▸ Task instructions
Give back the line that contains "The height and width of the screenshot is (616, 876)." and every following line, exactly as they appear, through the end of the data.

▸ Dataset entries
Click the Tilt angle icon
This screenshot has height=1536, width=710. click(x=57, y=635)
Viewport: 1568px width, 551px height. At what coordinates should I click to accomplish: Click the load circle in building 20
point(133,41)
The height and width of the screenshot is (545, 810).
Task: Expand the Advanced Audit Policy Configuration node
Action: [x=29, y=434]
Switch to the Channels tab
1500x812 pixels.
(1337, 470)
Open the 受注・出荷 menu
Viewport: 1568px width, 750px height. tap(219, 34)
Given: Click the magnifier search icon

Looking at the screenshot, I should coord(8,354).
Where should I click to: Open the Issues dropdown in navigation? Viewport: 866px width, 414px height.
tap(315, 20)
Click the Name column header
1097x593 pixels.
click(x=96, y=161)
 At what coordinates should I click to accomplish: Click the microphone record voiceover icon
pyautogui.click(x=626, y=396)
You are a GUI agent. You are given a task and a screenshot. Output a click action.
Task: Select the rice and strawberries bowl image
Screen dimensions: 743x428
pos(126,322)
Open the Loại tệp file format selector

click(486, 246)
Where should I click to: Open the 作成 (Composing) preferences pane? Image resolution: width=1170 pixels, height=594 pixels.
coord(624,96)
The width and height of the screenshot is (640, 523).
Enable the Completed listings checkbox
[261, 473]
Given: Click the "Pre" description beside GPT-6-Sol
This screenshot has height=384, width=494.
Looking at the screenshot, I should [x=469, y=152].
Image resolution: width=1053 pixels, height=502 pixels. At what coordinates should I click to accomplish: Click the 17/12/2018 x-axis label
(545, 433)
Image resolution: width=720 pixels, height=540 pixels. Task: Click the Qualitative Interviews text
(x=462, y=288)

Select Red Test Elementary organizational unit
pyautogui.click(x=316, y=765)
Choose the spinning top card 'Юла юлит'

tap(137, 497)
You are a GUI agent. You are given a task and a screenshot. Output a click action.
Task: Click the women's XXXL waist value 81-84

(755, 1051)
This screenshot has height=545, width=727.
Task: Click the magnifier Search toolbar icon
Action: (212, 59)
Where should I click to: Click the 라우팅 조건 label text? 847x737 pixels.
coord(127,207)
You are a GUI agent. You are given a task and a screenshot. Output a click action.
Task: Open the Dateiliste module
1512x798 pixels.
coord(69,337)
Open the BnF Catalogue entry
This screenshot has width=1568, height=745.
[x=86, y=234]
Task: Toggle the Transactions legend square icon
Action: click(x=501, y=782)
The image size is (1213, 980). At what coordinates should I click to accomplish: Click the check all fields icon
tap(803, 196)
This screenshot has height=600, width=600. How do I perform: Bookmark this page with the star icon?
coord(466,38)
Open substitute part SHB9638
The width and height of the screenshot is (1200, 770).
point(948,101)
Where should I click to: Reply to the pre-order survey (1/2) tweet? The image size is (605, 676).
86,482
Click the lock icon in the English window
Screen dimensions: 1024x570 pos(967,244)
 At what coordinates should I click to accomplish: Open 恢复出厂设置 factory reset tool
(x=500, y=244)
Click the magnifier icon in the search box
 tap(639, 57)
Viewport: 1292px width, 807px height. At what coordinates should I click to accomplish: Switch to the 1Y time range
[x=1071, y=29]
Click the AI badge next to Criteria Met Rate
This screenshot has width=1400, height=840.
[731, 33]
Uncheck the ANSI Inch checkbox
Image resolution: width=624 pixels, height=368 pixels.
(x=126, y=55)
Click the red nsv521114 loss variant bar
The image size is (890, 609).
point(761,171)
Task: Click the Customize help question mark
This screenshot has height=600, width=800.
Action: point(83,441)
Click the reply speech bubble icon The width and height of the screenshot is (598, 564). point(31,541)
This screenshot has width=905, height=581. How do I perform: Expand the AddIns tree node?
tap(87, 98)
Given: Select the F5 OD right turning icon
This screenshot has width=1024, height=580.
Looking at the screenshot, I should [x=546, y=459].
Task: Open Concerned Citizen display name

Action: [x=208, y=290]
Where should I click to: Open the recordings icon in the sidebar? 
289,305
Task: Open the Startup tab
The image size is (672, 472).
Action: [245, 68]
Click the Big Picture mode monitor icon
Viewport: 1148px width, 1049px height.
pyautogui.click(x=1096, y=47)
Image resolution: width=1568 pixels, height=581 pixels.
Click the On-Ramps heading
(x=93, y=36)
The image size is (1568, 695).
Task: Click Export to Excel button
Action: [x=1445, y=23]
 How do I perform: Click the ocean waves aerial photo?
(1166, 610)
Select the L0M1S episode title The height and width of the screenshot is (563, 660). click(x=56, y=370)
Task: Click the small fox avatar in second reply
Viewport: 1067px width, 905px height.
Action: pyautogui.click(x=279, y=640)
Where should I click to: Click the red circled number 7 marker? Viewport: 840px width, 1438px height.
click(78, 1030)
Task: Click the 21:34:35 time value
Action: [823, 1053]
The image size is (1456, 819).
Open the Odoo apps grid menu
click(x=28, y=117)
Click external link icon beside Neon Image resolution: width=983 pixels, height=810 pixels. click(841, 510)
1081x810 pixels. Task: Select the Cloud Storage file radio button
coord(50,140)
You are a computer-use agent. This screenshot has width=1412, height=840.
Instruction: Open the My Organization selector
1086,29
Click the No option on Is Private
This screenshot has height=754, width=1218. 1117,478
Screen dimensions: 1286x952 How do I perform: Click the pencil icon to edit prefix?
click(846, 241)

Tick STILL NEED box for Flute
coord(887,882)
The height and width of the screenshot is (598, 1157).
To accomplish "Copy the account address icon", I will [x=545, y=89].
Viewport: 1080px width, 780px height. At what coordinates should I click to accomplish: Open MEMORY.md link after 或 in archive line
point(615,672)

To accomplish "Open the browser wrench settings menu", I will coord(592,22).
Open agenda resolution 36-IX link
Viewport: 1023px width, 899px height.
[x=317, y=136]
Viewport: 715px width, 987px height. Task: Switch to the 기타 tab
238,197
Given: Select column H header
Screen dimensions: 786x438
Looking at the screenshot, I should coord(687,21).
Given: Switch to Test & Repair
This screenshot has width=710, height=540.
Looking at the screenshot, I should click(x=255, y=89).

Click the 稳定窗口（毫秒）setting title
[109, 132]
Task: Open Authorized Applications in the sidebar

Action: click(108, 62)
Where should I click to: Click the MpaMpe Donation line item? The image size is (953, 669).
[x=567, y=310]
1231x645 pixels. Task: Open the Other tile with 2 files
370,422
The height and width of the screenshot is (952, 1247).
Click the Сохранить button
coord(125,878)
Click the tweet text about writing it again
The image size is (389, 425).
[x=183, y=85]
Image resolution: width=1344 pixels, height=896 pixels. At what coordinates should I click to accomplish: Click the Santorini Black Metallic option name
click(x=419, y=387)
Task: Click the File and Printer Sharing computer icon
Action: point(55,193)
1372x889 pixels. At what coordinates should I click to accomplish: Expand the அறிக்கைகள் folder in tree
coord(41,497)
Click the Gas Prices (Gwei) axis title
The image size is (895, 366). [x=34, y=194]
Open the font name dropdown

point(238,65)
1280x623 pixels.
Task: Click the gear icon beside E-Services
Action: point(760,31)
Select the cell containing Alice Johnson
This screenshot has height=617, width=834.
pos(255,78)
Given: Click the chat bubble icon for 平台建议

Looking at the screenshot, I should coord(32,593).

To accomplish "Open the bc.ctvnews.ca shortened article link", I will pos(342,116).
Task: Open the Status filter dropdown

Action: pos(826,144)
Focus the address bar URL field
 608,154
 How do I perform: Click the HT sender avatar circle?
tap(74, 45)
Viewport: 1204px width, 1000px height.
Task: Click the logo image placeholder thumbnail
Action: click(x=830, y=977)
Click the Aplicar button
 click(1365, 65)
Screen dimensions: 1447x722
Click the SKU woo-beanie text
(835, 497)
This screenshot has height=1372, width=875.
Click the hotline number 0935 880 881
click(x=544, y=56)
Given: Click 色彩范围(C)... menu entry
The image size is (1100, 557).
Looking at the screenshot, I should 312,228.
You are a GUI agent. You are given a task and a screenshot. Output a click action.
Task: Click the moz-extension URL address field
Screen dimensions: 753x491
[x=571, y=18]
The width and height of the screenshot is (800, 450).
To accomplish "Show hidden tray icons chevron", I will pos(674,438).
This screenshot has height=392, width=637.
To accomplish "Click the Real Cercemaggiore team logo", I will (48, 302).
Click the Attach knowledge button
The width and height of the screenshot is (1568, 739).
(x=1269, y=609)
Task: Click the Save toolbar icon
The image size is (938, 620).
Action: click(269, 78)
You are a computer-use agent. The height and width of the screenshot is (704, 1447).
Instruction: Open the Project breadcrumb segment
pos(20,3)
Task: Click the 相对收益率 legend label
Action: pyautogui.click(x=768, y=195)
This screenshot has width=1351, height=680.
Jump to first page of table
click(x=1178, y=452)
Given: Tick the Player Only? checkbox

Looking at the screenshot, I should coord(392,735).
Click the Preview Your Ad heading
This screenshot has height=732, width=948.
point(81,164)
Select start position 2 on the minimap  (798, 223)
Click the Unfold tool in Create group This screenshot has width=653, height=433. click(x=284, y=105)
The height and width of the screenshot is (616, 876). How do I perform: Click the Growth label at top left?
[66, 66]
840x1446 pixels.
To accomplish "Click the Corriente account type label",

▸ Result
The height and width of the screenshot is (616, 876). How do I perform: Click the Growth label at top left?
[66, 66]
840x1446 pixels.
To accomplish "Click the Corriente account type label",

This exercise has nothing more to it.